--- Task list ---
A. Please turn the paragraph beginning "Accepting the scenario, for purposes of discussion" in the post on self-deception into a short bulleted list that keeps its main points.
B. Carry on the post on self-deception, starting after its final line.

From: Robin Hanson (rhanson@gmu.edu)
Date: Wed Jun 18 2003 - 15:13:58 MDT
At 04:52 PM 6/18/2003 -0400, Eliezer S. Yudkowsky wrote:
>>... one disturbing implication of this is that we may well evolve
>>to become even *more* self-deceived than we are now, as believing
>>one thing and thinking another becomes even harder than now.
>
>Accepting the scenario, for purposes of discussion... why would
>rationalization be any harder to see than an outright lie, under direct
>inspection? Rationalization brainware would be visible. The decision to
>rationalize would be visible. Anomalous weights of evidence in remembered
>belief-support networks could be detected, with required expenditure of
>scrutinizing computing power decreasing with the amount of the shift. It's
>possible there would be no advantage for rationalization over lying;
>rationalization might even be bigger and more blatant from a computational
>standpoint.

--- Recorded data ---
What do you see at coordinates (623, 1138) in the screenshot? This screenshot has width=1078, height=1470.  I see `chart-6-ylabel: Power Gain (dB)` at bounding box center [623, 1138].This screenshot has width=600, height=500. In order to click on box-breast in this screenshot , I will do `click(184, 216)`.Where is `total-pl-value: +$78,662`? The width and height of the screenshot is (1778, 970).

--- Task-by-task answers ---
A.
- Accepting the scenario for discussion, why would rationalization be harder to see than an outright lie under direct inspection?
- Both the brainware for rationalization and the decision to rationalize would be visible.
- Anomalous weights of evidence in remembered belief-support networks could be detected. The scrutinizing computing power needed would decrease as the amount of the shift grows.
- Rationalization might have no advantage over lying and could even be bigger and more blatant from a computational standpoint.

B.
As I argued in my response to Hal Finney, the process that leads to a
belief seems much larger than the resulting belief itself. To verify a
belief you may need to just look up the right data structure. To verify
that a mind that produces beliefs is unbiased required you to look at much
more than a small data structure. This diffuse nature of belief production
is in fact what makes it hard for us to see our own self-deception.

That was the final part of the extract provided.